Now, we import the model and the metric.

In [2]:
from sklearn.metrics import mean_absolute_error
import xgboost as xgb

def evalerror(preds, dtrain):
    labels = dtrain.get_label()
    return 'mae', mean_absolute_error(np.exp(preds), np.exp(labels))

We set the default parameters as given in this link - https://www.analyticsvidhya.com/blog/2016/03/complete-guide-parameter-tuning-xgboost-with-codes-python/

In [3]:
RANDOM_STATE = 2016
params = {
        'min_child_weight': 1,
        'eta': 0.1,
        'colsample_bytree': 0.8,
        'max_depth': 5,
        'subsample': 0.8,
        'alpha': 1,
        'gamma': 0,
        'silent': 1,
        'verbose_eval': True,
        'seed': RANDOM_STATE,'eval_metric': 'mae','verbose_eval': 2,
}

## Training the model

In [4]:
xgtrain = xgb.DMatrix(train_data, label=target)                   #training matrix
xgtest = xgb.DMatrix(test_data)                                   #testing matrix
model = xgb.train(params, xgtrain, 3000, feval=evalerror)         
#3000 is taken intuitely(after seeing the iterations during finetuning)
prediction = np.exp(model.predict(xgtest)) - shift

Parameters: { "silent", "verbose_eval" } might not be used.
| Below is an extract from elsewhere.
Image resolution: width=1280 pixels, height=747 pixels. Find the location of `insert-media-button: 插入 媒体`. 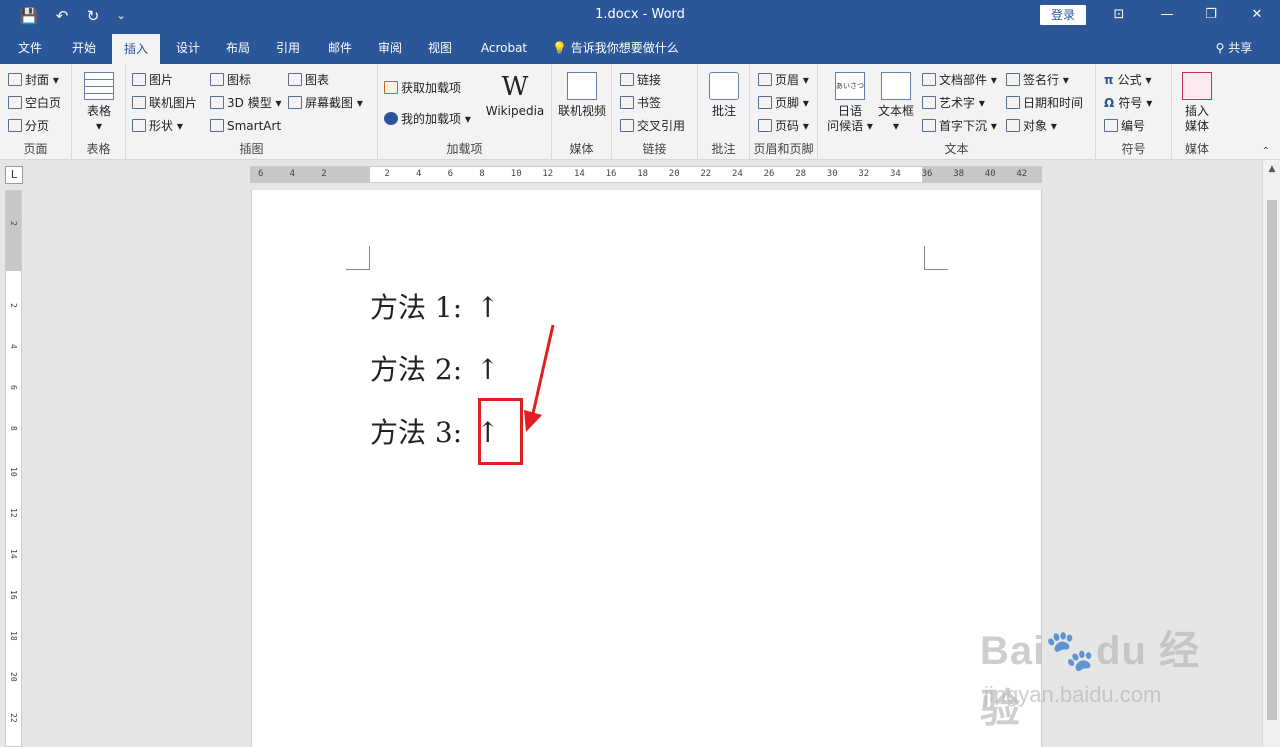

  This may not be accurate due to some parameters are only used in language bindings but
  passed down to XGBoost core.  Or some parameters are not used but slip through this
  verification. Please open an issue if you find above cases.




## Finding MAE

In [5]:
from sklearn.metrics import mean_absolute_error

error = mean_absolute_error(y_true,prediction)

print (error)

1149.7521575055487


The naive XGBoost model gives an score of 1149.75. Its time to fine tune it.